Taking the role of Savitri was Sarah Connolly who normally appears on much larger opera stages these days. But she also retains the ability to tackle music on a much more intimate scale, and the role of the frail, apprehensive Savitri seemed tailor-made for her. Tenor James Oxley was an excellent, good-natured, reassuring sort of chap, but one gets the impression that he doesn’t really understand what is about to hit him.

This was Death, played by Benedict Nelson, straight from his success at English National Opera as Billy Budd in the Britten opera of that name. The sound of his assured bass-baritone issuing forth from what seemed to be the bowels of the auditorium announcing his imminent arrival caused a frisson in the audience, and one was well able to comprehend Savitri’s fears. When he finally arrived, there were no shrieks of anguish from Savitri, simply a polite welcome and some gentle pleading.

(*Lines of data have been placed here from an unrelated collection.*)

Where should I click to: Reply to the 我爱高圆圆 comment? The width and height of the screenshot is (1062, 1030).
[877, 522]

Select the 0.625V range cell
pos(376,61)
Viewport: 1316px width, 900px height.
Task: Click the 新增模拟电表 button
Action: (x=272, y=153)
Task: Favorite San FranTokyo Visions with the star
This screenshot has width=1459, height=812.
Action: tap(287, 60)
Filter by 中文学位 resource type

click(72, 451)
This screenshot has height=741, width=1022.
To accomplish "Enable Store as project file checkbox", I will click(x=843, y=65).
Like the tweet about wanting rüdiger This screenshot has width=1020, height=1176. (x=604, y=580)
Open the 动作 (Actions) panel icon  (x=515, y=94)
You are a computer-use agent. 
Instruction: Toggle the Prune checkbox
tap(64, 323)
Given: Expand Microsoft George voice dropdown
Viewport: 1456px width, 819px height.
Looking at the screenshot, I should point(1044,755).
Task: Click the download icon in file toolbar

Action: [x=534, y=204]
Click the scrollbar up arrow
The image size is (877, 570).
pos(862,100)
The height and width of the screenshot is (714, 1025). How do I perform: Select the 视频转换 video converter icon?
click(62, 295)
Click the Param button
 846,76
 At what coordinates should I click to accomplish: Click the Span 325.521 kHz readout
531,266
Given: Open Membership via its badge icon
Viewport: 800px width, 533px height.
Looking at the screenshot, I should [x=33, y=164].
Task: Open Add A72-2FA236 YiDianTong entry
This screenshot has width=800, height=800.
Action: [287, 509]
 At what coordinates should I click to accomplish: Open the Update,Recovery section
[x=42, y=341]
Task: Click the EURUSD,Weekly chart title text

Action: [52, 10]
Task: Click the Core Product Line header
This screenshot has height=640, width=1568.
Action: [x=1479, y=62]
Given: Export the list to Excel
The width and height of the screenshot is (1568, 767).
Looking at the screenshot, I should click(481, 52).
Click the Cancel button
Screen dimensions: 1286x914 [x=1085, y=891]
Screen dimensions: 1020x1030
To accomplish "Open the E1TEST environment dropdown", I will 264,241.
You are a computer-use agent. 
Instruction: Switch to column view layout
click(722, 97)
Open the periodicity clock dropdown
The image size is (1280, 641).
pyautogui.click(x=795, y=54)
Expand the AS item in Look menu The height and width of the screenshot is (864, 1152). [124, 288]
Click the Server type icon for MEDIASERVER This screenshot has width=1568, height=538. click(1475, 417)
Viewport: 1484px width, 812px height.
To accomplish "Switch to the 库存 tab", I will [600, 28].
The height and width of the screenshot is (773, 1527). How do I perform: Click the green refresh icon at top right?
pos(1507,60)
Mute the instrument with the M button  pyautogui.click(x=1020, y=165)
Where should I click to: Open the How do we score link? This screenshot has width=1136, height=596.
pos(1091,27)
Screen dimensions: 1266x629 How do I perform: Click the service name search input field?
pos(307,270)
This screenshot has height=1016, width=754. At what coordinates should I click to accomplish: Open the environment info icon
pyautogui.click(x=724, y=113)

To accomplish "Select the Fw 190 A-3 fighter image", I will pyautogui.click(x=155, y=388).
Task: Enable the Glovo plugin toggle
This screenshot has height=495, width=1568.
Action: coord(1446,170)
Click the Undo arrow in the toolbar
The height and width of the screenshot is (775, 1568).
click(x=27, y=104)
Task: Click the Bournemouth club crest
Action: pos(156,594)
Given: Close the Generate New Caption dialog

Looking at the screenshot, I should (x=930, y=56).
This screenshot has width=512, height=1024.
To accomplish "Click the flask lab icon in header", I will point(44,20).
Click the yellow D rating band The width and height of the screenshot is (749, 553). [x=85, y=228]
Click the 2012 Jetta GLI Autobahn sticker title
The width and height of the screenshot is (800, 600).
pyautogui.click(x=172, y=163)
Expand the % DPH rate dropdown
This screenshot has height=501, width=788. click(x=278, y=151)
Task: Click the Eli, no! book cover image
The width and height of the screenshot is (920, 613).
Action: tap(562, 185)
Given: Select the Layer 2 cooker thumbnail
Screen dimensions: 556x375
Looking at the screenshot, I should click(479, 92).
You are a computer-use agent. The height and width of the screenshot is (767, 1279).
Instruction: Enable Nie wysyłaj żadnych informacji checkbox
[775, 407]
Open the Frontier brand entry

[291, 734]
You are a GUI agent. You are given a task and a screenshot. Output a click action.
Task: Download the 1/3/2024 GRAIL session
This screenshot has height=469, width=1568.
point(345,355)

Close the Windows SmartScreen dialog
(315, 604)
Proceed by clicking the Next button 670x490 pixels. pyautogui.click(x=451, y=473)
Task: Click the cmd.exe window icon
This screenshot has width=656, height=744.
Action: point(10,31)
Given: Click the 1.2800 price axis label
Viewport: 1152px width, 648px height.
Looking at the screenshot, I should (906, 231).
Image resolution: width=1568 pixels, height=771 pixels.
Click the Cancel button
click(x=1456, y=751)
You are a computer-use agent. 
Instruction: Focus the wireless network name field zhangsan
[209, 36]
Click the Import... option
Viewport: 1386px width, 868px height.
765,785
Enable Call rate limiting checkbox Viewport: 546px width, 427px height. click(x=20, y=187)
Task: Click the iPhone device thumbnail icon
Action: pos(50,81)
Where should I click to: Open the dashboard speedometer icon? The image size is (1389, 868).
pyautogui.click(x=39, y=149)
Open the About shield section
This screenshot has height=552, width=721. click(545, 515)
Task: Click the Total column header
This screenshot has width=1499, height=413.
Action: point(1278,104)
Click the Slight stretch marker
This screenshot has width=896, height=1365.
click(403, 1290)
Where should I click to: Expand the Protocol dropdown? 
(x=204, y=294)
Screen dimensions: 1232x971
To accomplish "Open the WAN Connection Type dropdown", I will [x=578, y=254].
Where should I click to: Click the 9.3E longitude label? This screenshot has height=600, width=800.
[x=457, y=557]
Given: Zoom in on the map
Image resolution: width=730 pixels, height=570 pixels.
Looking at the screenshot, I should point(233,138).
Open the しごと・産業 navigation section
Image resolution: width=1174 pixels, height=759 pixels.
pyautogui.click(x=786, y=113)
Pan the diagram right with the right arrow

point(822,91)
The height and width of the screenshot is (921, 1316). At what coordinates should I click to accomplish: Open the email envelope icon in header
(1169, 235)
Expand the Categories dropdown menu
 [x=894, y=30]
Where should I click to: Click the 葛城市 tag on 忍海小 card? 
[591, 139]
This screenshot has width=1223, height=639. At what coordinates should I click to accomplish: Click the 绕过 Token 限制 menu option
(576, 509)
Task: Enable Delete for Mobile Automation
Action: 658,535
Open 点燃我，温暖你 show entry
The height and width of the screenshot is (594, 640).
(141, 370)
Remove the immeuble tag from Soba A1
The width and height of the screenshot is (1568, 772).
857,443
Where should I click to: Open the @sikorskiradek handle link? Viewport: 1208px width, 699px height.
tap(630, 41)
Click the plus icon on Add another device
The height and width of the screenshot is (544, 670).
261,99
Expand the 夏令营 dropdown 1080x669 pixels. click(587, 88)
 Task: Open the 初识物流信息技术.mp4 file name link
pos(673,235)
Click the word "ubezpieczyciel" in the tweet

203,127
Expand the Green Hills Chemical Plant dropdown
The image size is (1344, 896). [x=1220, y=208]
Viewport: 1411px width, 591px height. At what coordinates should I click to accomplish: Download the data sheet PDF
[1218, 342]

The tension between Death and Savitri was utterly riveting with subtle psychological shifts. Gradually the Grim Reaper seemed to adopt a more benign attitude, so touched was he by Savitri’s innate goodness and generosity of heart. Even so, nobody would believe he would actually succumb to the heroine’s persuasion and grant Satyan a reprieve. Yet it happened and as Death left it was difficult not to feel sorry for him as he realised the limits of his power, that he too was Maya (illusion).

While one could doubtless debate the meaning of Maya, a concept that Holst grafted on to the plot from Indian philosophy, there is surely little pointI. The play’s the thing. Although small scale, Savitri is capable of making as profound an impact as the grandest of grand operas provided the right people are in it, and tonight the right people were! Thanks to performances by Sarah Connolly, Ben Nelson and James Oxley of such commitment, subtlety and sincerity and with singing of sheer perfection this was a truly memorable experience.